Search the records below for "computer"; copy each line that has it.

::: DATA :::

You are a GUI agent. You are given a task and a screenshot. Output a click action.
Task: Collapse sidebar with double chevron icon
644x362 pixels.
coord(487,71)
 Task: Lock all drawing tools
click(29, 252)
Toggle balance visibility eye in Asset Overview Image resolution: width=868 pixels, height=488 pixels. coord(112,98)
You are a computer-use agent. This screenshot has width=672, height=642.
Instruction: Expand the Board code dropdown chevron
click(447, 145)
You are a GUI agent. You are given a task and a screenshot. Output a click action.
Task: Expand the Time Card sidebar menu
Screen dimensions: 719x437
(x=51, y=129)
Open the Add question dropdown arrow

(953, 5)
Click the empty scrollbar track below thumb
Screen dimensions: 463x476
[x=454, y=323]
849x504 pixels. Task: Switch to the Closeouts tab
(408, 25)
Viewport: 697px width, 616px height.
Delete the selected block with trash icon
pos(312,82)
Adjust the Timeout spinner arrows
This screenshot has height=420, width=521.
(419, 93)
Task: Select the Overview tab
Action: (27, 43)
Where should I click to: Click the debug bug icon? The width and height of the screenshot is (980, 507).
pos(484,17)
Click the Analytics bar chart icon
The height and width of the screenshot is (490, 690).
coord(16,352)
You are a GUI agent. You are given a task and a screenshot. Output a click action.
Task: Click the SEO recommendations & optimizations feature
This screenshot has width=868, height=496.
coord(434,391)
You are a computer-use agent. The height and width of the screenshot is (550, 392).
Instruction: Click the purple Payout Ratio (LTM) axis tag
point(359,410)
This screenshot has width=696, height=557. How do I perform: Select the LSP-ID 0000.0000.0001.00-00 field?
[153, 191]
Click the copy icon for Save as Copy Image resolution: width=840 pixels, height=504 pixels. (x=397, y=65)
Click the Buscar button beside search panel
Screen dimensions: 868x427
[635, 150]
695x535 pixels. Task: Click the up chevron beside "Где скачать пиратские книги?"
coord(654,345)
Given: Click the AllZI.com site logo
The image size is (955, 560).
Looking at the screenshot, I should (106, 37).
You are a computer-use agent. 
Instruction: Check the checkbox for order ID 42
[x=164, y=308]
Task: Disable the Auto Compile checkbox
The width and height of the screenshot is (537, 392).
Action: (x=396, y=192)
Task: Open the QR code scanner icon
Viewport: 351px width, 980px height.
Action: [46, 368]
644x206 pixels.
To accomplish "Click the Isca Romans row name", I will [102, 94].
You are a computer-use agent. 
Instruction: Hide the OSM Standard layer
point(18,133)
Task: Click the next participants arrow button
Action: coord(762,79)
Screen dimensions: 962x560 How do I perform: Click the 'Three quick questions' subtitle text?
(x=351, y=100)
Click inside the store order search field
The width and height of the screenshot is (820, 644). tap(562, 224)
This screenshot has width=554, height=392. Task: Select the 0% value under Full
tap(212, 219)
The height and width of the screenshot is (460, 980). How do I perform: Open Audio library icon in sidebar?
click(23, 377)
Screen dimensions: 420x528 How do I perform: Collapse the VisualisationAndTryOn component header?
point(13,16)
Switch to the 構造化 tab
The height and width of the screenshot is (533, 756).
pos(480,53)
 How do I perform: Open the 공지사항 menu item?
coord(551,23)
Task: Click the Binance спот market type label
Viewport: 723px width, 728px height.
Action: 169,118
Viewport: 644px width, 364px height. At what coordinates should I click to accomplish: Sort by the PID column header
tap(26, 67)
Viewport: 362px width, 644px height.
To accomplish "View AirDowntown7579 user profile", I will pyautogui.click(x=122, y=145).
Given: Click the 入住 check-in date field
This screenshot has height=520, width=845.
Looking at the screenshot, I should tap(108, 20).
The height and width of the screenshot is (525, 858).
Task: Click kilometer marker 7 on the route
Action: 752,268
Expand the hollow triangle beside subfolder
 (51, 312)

:::

#### [RESULT BELOW]
You are a computer-use agent. This screenshot has width=672, height=642.
You are a computer-use agent. The height and width of the screenshot is (550, 392).
You are a computer-use agent. 
You are a computer-use agent. 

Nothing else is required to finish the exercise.